Y tu mamá también

Y Tu Mamá También (2001) movie poster

(2001) dir. Alfonso Cuarón
viewed: 08/02/02 at Embarcadero Center Cinema, SF, CA

This film had been at the top of my list of films that I wanted to see for months, but I only just now finally got to see it after it had been recommended to me by just about everyone that I know. And it well-deserves such recommendation. It’s an excellent film.

A Mexican “road movie” about two teenage friends and their “older woman” companion searching for a nonexistent beach called “La boca de cielo,” the mouth of heaven, it is a film that is on the surface about sexuality and friendship. But only slightly beneath all of the surface narrative is a critical and broad look at identity and character of contemporary Mexico, from its physicality to its societal problems.

Diego Luna and Gael García Bernal play the two friends, Tenoch and Julio, the former is the son of the wealthy, government-connected elite and the latter is a child of a working-class mother in a tenement. Though they have different economic backgrounds, they are best friends, and in their youth, share a perspective on things. They are sweet-natured, but myopic and self-obsessed with their own pleasures. Bernal’s sister is an activist, but they only perceive the activists as potentially “hot chicks.”

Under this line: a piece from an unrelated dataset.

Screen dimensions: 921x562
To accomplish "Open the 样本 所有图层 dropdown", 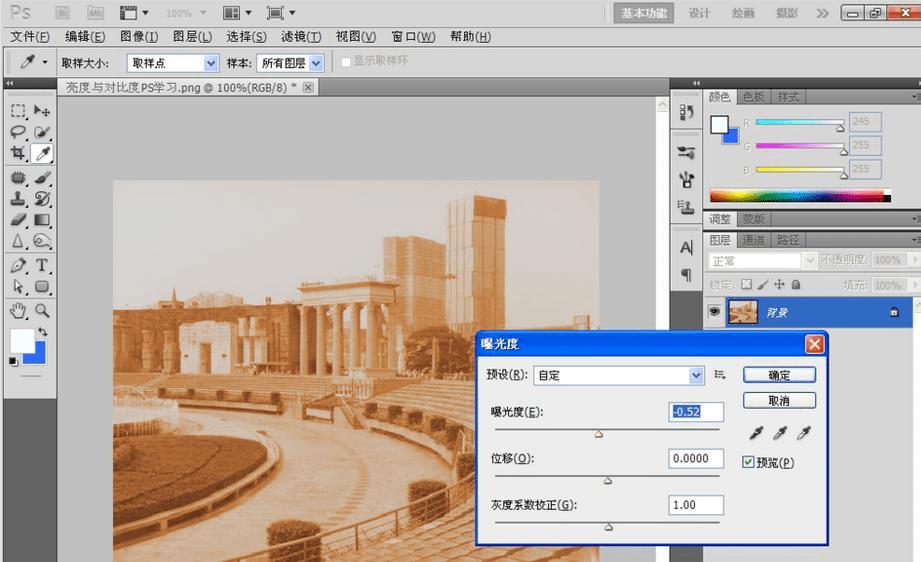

Whether in the lap of luxury or in the seat of poverty, the friends are perpetually unaware of the world around them, either oblivious or unconcerned. Cuarón populates the film’s world with images of Mexico’s culture and beauty as well as its marginalized and poorer sides. He often follows out passing moments in voice-over “asides” explicating people and places that otherwise flash by for the protagonists. Tenoch, who is named (ironically – due to his lack of appreciation for it) for a figure of native culture, glancingly passes by the hometown of his main caretaker, barely moved by his connection to a place that should hold some significance for him.

Interestingly, it is Luisa (Maribel Verdú), a Spanish immigrant, who seems able to appreciate Mexico for what it is. She talks to the local people, appreciates the regional culture, and immerses herself ultimately in the landscape. At the end of the film she is encourages the boys to immerse themselves in their world as they would in the water at the beach. She tells them how wonderful a place Mexico is, though they hardly seem to hear her, drunk as they are on both sex and booze.

Cuarón clearly critiques the boys’ lack of appreciation for the beauty and culture of their world, and for their lack of interest in its social problems and the plight of its “downtrodden.”

Their myopic perception of their home is illustrated in one of the key plot points. In order to lure Luisa to come with them, they concoct a location called “the mouth of heaven,” an ideal, undiscovered and undeveloped beach. It is totally made up. The boys are lost, with a map drawn by someone who is totally stoned, they randomly discover just such a place as they have described, and it is called “La boca de cielo,” and is as beautiful as they could have imagined. Quite literally, the mouth of heaven is indeed in Mexico, something that they never even realized (though, in another aside, Cuarón tells us that it will soon be developed and destroyed — another fact of which they are unaware).

Such criticisms could well be made probably about the youth of many countries, and maybe not simply about the young. In that sense, the subject truly transcends region. However, at the same time, the film is very much about Mexico itself, beautifully depicting its countryside, the towns, and the cities in many long shots in order to offer a strong literal visual “perspective.” The film depicts a complex image of Mexico, as it attempts to represent the different strata of society, and the people and worlds of the country.